TAp63γ and ΔNp63β Promote Osteoblastic Differentiation of Human Mesenchymal Stem Cells: Regulation by Vitamin D3 Metabolites

The transcription factor p63 is required for skeletal formation, and is important for the regulation of 1α,25(OH)(2)D(3) receptor (VDR) in human mesenchymal stem cells (hMSC). Herein we report that TAp63γ and ΔNp63β appear to be an integral part of the osteoblastic differentiation of hMSC and are differentially regulated by the vitamin D(3) metabolites 1α,25(OH)(2)D(3) and 24R,25(OH)(2)D(3). We compared the endogenous expression of p63 isoforms (TA- and ΔNp63) and splice variants (p63α, -β, -γ), in naive hMSC and during osteoblastic differentiation of hMSC. TAp63α and -β were the predominant p63 variants in naive, proliferating hMSC. In contrast, under osteoblastic differentiation conditions, expression of p63 changed from the TAp63α and -β to the TAp63γ and ΔNp63β variants. Transient overexpression of the p63 variants demonstrated that TAp63β, ΔNp63β, and ΔNp63γ increased alkaline phosphatase activity and ΔNp63α and -γ increased the expression of mRNA for osteocalcin and osterix.
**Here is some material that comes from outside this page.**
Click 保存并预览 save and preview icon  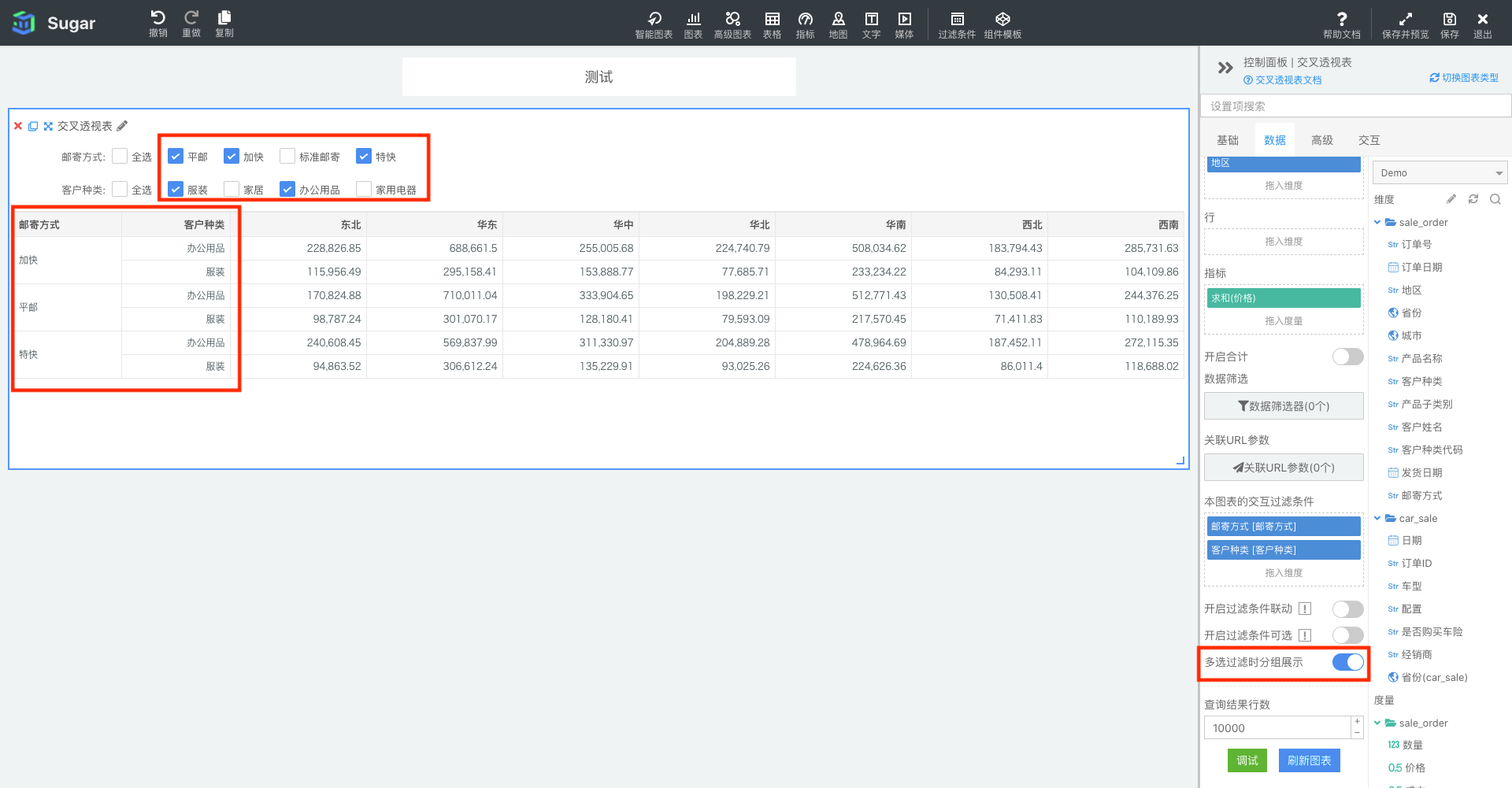point(1405,20)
Our results support the hypothesis that TAp63α and -β promote a naive state in hMSC. Moreover, TAp63γ is increased during and promotes early osteoblastic differentiation through the expression of pro-osteogenic genes; VDR, Osterix, Runx2 and Osteopontin. ΔNp63β also appears to support osteogenic maturation through increased alkaline phosphatase activity. Treatment with 1α,25(OH)(2)D(3) increased the expression of mRNA for ΔNp63, while addition of 24R,25(OH)(2)D(3) increased the expression of TA- and ΔNp63γ variants. These novel findings demonstrate for the first time that p63 variants are differentially expressed in naive hMSC (TAp63α,β), are important during the osteoblastic differentiation of hMSC (TAp63γ and ΔNp63β), and are differentially regulated by the vitamin D3 metabolites, 1α,25(OH)(2)D(3) and 24R,25(OH)(2)D(3). The molecular nuances and mechanisms of osteoblastic differentiation presented here will hopefully improve our understanding of bone development, complications in bone repair (mal- and non-union fractures), osteoporosis and possibly lead to new modalities of treatment.